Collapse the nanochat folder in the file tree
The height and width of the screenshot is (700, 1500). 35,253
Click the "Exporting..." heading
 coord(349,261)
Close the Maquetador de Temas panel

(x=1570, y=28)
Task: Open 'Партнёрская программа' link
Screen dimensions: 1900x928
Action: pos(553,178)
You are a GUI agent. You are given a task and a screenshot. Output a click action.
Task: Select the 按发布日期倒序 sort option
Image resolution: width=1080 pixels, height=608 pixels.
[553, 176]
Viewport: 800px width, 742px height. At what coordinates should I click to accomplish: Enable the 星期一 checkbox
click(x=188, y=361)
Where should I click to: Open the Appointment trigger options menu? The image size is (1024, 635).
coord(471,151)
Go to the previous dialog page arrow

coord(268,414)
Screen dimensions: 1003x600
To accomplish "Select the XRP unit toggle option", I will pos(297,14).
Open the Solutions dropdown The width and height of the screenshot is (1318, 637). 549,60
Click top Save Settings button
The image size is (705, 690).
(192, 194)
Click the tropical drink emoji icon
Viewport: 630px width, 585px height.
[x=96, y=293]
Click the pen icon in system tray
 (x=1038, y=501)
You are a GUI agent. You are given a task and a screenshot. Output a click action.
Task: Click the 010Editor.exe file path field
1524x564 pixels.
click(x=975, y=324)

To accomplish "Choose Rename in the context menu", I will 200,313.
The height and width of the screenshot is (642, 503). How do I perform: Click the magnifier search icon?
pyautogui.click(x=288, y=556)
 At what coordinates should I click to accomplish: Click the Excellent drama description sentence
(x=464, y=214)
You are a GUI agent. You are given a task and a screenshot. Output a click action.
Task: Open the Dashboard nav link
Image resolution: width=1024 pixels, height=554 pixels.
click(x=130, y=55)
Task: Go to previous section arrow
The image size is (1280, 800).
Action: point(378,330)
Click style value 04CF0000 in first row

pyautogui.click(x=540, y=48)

* _Exercise instructions_: What this task asks for is an exact copy of the material above.

* _Answer_:
Collapse the nanochat folder in the file tree
The height and width of the screenshot is (700, 1500). 35,253
Click the "Exporting..." heading
 coord(349,261)
Close the Maquetador de Temas panel

(x=1570, y=28)
Task: Open 'Партнёрская программа' link
Screen dimensions: 1900x928
Action: pos(553,178)
You are a GUI agent. You are given a task and a screenshot. Output a click action.
Task: Select the 按发布日期倒序 sort option
Image resolution: width=1080 pixels, height=608 pixels.
[553, 176]
Viewport: 800px width, 742px height. At what coordinates should I click to accomplish: Enable the 星期一 checkbox
click(x=188, y=361)
Where should I click to: Open the Appointment trigger options menu? The image size is (1024, 635).
coord(471,151)
Go to the previous dialog page arrow

coord(268,414)
Screen dimensions: 1003x600
To accomplish "Select the XRP unit toggle option", I will pos(297,14).
Open the Solutions dropdown The width and height of the screenshot is (1318, 637). 549,60
Click top Save Settings button
The image size is (705, 690).
(192, 194)
Click the tropical drink emoji icon
Viewport: 630px width, 585px height.
[x=96, y=293]
Click the pen icon in system tray
 (x=1038, y=501)
You are a GUI agent. You are given a task and a screenshot. Output a click action.
Task: Click the 010Editor.exe file path field
1524x564 pixels.
click(x=975, y=324)

To accomplish "Choose Rename in the context menu", I will 200,313.
The height and width of the screenshot is (642, 503). How do I perform: Click the magnifier search icon?
pyautogui.click(x=288, y=556)
 At what coordinates should I click to accomplish: Click the Excellent drama description sentence
(x=464, y=214)
You are a GUI agent. You are given a task and a screenshot. Output a click action.
Task: Open the Dashboard nav link
Image resolution: width=1024 pixels, height=554 pixels.
click(x=130, y=55)
Task: Go to previous section arrow
The image size is (1280, 800).
Action: point(378,330)
Click style value 04CF0000 in first row

pyautogui.click(x=540, y=48)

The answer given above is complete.